Annihilated

For a long time I resisted seeing it.  Partially I wasn’t sure if it was any good and partially—mainly—it was because of spoilers.  Annihilation came out in 2018, just as I was reading Jeff VanderMeer’s novel upon which the movie was based.  I will always remember this because I worked in a cubicle where I couldn’t see my fellow workers and the woman in the next cube was a bit of a chatterbox.  She and one of her coworkers had seen the movie and began discussing, somewhat loudly, what’d happened.  I was in the middle of the book at the time and didn’t want any spoilers.  I’d never actually met the woman in the next cube and I couldn’t go over and tell her to stop talking about the film because one of the reasons we watch movies is to talk to one another about them.  (Mostly I do this online.)

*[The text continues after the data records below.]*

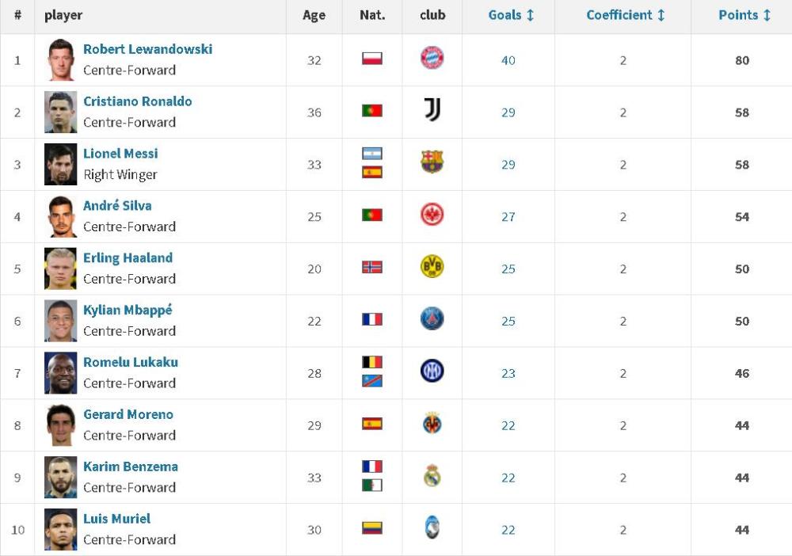Click the Villarreal club crest
This screenshot has width=792, height=556.
coord(432,423)
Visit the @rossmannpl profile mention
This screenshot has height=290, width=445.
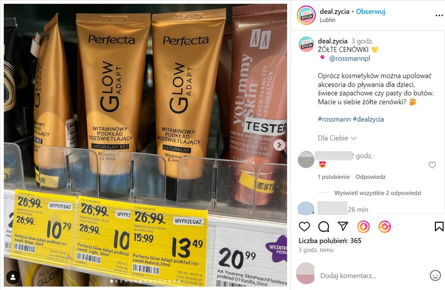click(349, 58)
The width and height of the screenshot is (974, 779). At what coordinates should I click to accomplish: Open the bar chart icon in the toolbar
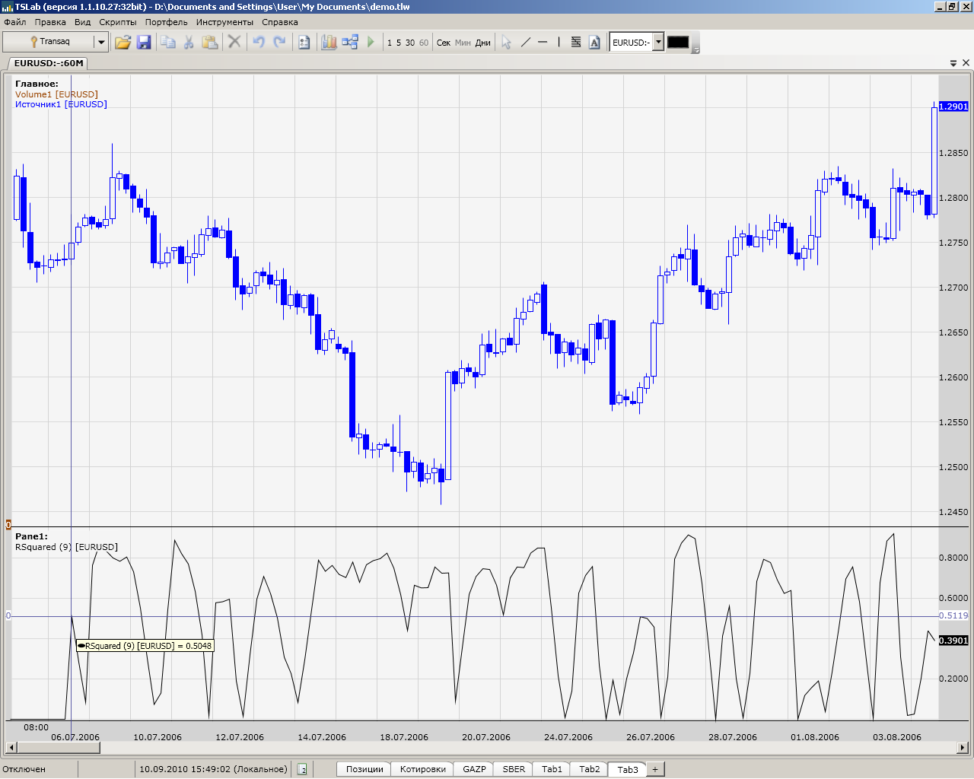click(329, 43)
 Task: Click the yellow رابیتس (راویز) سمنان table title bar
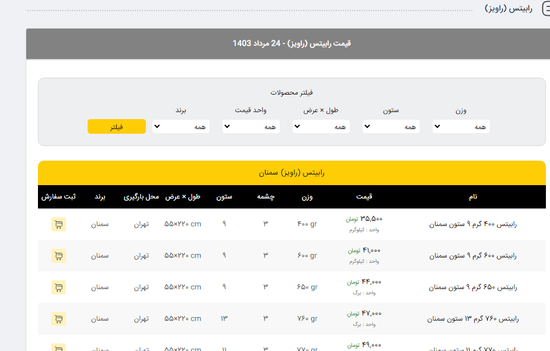pos(291,173)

Enough time has passed, and a different woman at work, remotely, suggested I see it.  I don’t know why the movie did so poorly at the box office.  The director, Alex Garland, has said he didn’t reread the book as he was making the film because he wanted it to be impressions of the novel rather than strictly based on it.  Even as I watched, I recalled some of what I read back in 2018.  I’ll try to limit spoilers here, but if I’m talking too loudly you can just click away (and, hopefully, come back after you’ve seen it.)  It begins when a mysterious “shimmer” appears after a meteorite strike in Florida.  Those who enter the shimmer never come out.  A team of women scientists are sent in, wondering if gender might make a difference.  One of them, Lena, volunteers because her husband did make it out and almost immediately went into a coma.

A sci-fi horror movie, I wonder if it underperformed at the box office because it stars women.  The tension builds between them as they try to figure out what’s going on within the shimmer.  Species have mutated rapidly and the predatory animals are pretty frightening.  The threat, as in VanderMeer’s novel, is ecological.  The ending, I’ll say, is quite different from the book because it was intentionally written as a trilogy and the director wanted to resolve the tension in a single film before reading the other two (which I still haven’t done).  The end result is thoughtful and tense.  The acting is good and the effects are stunning.  I’d class it with Arrival as an intellectual exploration of what it means to be part of a universe we barely begin to understand.  And kudos for having women lead the way.


On Time

Getting to the movie theater is not only costly, but increasingly difficult to schedule. This can be problematic for someone who likes to write about movies, but the realities of the commuting life aren’t very malleable. So it was that I finally had a chance to watch Arrival, on the small screen. It had been recommended, of course, and although it’s not horror it has aliens and a linguist as the hero—my kind of flick. Once it began, I wondered if religion would play any role in the story. Alien contact would certainly rate as one of the more formative religious events of all time. The only reference that was obvious, however, was the suicide cult shown on a news story in the background, immolating themselves as the aliens became known.

Louise Banks, a linguist who has security clearance, has a sad story. Spoiler alert here! If you’re even more tardy than me you might want to fire up Amazon Prime and read on afterward! The movie opens with her watching her daughter grow up, only to watch her succumb to a rare disease as a young woman. Then the aliens arrive and she’s whisked off to Montana to try to communicate with them. It’s only after repeated encounters, learning the written language of another race, that she asks who this little girl she keeps dreaming about is. The child is in her future. The aliens see time as cyclical, not linear, and by learning their language she begins to think like them—knowing the future holds a tragedy for her. The intensity of the experience makes her fall in love with Ian Donnelly, another academic, who will become the father of her child but who will leave when she reveals the future to him.

Just as the aliens prepare to leave, not religion but philosophy takes over. A question posed by none other than Nietzsche goes: if you could live your life over exactly the same as you lived it this time, would you? Nietzsche’s point was that those who say “no” deny life while those who answer in the affirmative, well, affirm it. Ian says what he would change. Louise, however, embraces life with the tragedy she knows will inevitably come. While religion is off in a corner doing something that shows just how nonsensical belief can be, philosophy stands tall and faces the difficult question head-on. Although the movie follows some expected conventions—aliens bring peace but militaries want war—it rests on a profound question to which, I’ll admit, I haven’t got an answer.